▶ **Assigned task**
From the records below, return every line containing the word "computer".

[Stored data]
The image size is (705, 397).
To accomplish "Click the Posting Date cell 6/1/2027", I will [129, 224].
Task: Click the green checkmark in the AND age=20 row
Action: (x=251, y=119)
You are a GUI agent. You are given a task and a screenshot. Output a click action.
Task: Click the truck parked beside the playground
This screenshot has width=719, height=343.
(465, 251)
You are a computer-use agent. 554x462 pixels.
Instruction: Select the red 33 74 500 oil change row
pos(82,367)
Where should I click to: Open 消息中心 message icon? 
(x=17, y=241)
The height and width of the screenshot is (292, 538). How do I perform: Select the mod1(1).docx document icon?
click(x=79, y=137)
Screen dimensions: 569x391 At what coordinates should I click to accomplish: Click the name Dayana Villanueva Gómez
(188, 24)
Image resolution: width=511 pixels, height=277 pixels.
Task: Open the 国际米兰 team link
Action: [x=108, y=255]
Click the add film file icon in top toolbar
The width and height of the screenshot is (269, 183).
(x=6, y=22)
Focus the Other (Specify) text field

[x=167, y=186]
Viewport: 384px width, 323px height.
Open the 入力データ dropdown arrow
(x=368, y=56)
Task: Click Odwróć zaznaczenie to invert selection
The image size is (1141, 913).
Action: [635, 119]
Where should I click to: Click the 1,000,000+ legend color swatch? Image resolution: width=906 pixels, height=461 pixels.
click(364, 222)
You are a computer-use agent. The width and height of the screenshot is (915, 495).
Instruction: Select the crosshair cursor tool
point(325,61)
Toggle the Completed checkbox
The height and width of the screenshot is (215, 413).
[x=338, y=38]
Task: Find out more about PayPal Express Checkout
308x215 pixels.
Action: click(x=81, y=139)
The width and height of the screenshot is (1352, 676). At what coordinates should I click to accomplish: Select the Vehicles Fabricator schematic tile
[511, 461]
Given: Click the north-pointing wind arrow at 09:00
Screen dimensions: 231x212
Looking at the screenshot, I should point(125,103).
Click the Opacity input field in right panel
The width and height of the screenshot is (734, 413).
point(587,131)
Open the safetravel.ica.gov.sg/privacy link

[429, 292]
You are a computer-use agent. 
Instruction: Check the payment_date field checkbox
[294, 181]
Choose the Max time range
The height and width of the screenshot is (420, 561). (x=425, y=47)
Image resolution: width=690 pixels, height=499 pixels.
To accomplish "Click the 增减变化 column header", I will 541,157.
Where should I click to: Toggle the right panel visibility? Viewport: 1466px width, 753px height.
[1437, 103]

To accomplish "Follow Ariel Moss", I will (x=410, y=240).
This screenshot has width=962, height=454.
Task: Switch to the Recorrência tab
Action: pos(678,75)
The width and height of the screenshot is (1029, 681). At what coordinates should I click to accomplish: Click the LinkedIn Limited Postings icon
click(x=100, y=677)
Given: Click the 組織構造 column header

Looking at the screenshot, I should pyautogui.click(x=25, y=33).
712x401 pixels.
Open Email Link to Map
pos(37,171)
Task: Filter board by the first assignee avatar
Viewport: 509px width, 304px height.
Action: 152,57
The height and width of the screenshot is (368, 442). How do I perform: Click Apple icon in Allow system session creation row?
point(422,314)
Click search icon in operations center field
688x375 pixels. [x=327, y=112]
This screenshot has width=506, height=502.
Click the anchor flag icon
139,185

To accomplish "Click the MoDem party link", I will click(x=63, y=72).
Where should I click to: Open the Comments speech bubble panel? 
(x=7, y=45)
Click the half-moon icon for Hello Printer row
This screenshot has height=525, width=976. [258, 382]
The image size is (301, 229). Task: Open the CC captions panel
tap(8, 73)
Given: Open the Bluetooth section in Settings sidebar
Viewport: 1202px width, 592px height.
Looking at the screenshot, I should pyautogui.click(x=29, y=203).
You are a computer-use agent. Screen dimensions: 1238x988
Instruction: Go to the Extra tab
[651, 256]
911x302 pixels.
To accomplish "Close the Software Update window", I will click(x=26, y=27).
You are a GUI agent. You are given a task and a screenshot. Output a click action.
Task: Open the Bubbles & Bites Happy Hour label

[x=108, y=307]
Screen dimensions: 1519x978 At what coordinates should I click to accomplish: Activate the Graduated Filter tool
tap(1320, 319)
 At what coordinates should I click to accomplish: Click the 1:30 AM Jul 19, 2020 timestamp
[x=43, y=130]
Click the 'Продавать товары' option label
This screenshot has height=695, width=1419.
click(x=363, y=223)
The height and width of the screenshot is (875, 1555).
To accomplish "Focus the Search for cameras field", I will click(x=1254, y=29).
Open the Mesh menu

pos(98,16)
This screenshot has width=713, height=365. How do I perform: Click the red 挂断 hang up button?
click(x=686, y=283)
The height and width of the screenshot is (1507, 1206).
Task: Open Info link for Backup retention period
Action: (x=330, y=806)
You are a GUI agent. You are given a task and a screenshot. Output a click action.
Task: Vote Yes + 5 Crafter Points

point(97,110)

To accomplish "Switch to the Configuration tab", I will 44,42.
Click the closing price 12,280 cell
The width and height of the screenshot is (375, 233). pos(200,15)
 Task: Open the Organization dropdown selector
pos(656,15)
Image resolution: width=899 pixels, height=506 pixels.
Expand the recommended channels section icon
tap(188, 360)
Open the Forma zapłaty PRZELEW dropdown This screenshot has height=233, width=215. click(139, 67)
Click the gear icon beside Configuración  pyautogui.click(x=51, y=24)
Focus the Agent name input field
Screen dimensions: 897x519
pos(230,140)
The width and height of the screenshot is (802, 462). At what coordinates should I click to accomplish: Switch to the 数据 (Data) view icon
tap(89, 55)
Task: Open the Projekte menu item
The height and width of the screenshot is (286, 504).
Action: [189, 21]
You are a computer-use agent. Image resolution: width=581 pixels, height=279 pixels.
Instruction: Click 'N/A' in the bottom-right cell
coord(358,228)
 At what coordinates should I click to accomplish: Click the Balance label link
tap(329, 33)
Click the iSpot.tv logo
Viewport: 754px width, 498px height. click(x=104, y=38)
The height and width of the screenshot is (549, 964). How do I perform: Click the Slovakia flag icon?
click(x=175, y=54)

▶ **Result of the task**
You are a computer-use agent. 554x462 pixels.
You are a computer-use agent. The width and height of the screenshot is (915, 495).
You are a computer-use agent. 
You are a computer-use agent. Screen dimensions: 1238x988
You are a computer-use agent. Image resolution: width=581 pixels, height=279 pixels.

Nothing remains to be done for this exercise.